We read with interest the article by McKay and colleagues (1) evaluating the impact of angiotensin system inhibitors (ASI) on outcomes in metastatic renal cell carcinoma (mRCC) patients treated in the targeted therapy era. They found that ASI users had improved overall survival (OS) compared with users of other antihypertensive agents and individuals receiving no antihypertensive therapy. Importantly, the benefit in OS was limited to ASI users receiving VEGF-targeted therapy and did not concern patients receiving other drugs having demonstrated survival benefit in mRCC. The authors hypothesized that this may be related to the ability of ASIs to synergize with antiangiogenics to inhibit tumor cell proliferation and angiogenesis. Yet it was reported elsewhere that ASI could favor a protumoral microenvironment and that the antiangiogenic effect of VEGF pathway inhibitors could be impeded by the use of ASI (2). Results are therefore confusing with regard to ASI action on angiogenesis, and we believe another hypothesis explaining these findings may exist.
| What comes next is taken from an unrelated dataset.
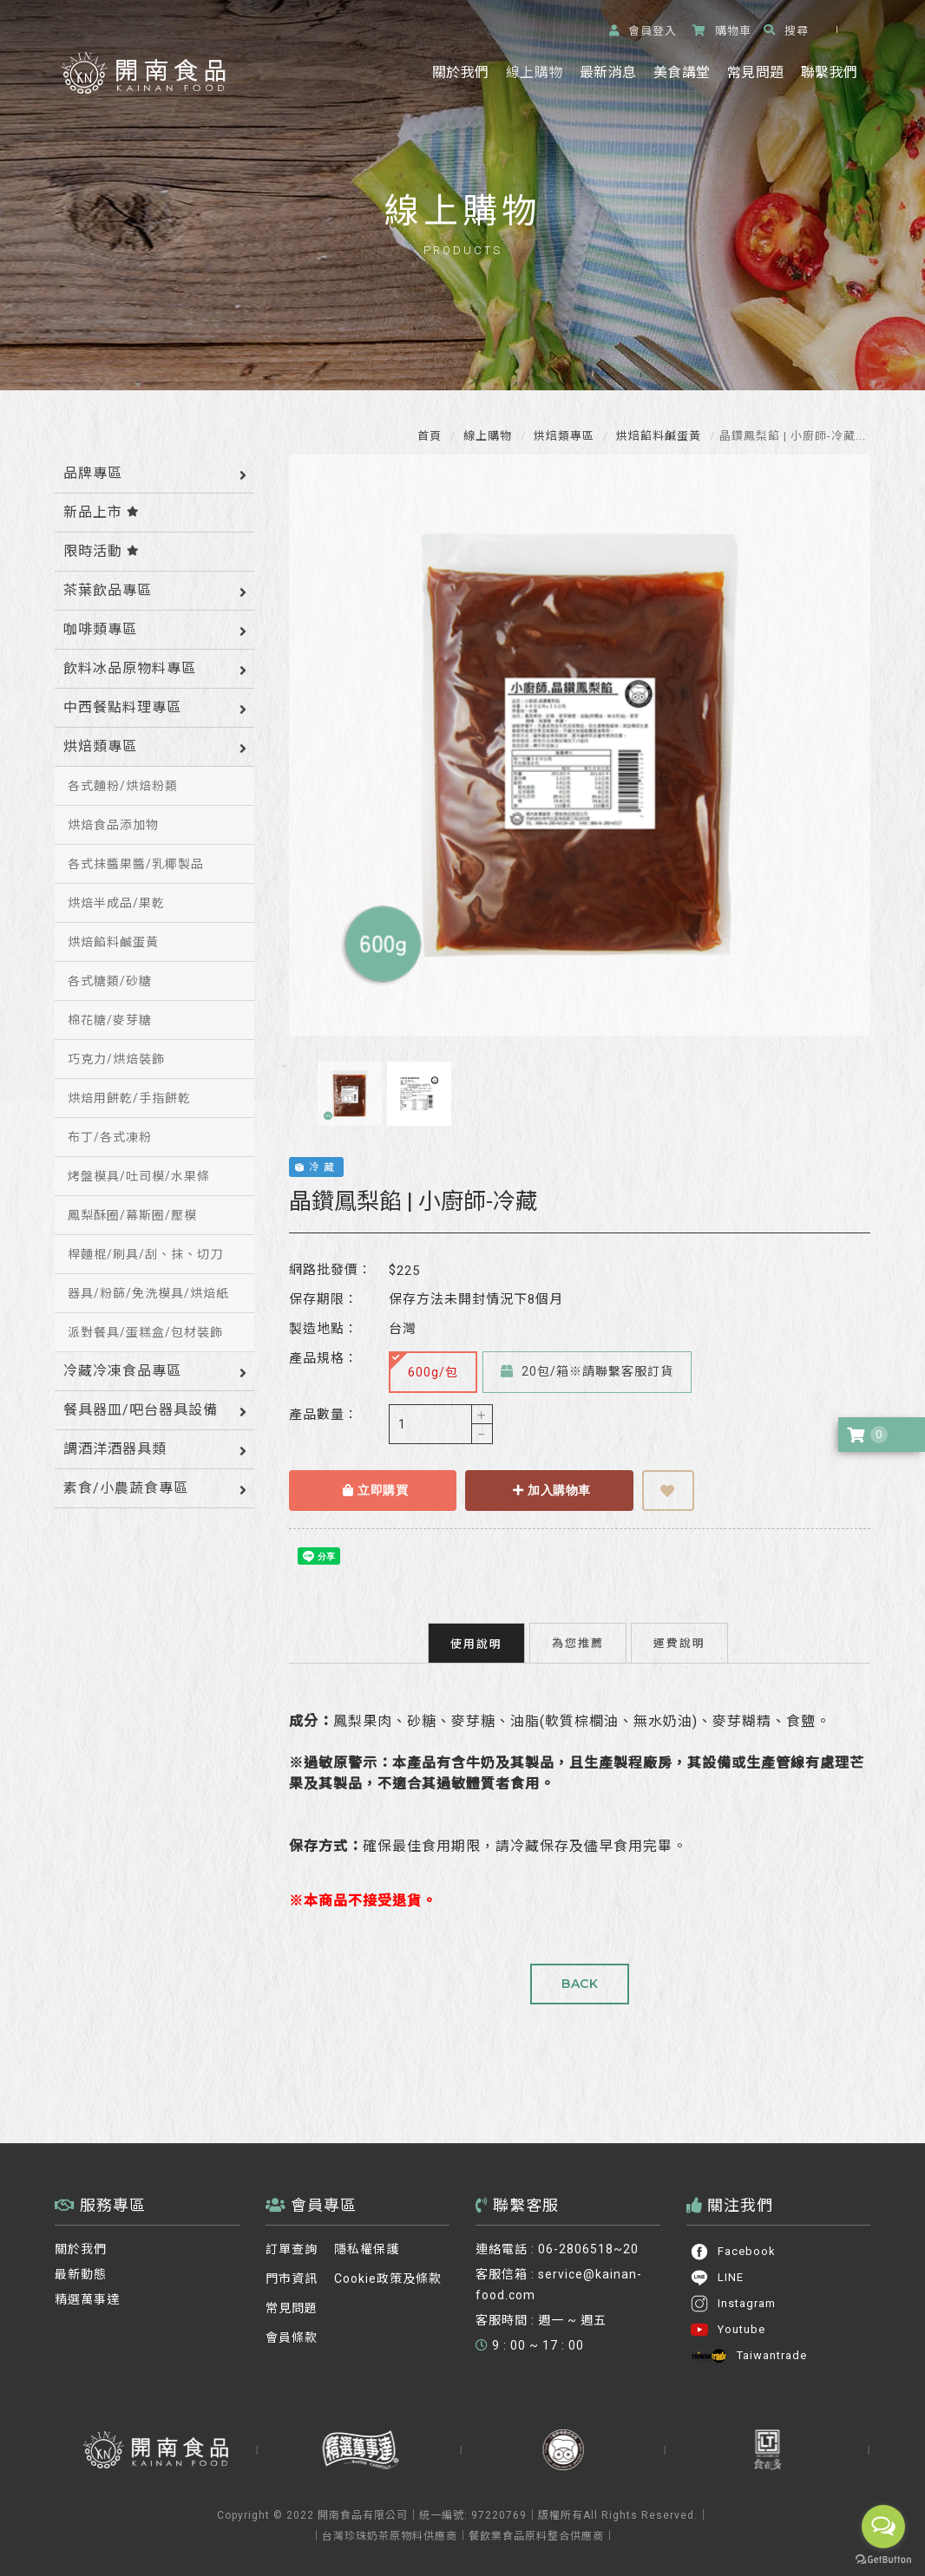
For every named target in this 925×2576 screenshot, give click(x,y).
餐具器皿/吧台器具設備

Sarcopenia, the condition of having low muscle mass and function, is highly prevalent in mRCC patients (3, 4). Moreover, sarcopenia combined to a body mass index < 25 kg m−2 predicts sunitinib-induced early dose-limiting toxicities (3) and sorafenib-induced dose-limiting toxicities (4) in mRCC patients. Interestingly, in a study of 641 noncancer patients with hypertension (61 of which had used ASI continuously, 133 intermittently, 146 never, and 301 had used other hypertensive drugs), the patients who had taken ASI continuously had a significantly lower mean 3-year decline in muscle strength (5). ASI may therefore help preserve muscle mass.
In conclusion, we propose that the action of ASI on muscle mass may result in less sarcopenia, a well-documented cause of overexposure and excessive toxicity to tyrosine kinase inhibitors. Hence, the therapeutic index of VEGF-targeted therapies may be improved by ASI, resulting in subsequent longer duration of treatments, higher dose-intensity, and finally improved efficacy. We wonder if the authors may mention whether the patients under ASI had less early dose-limiting toxicities and less treatment interruptions.
Disclosure of Potential Conflicts of Interest
No potential conflicts of interest were disclosed.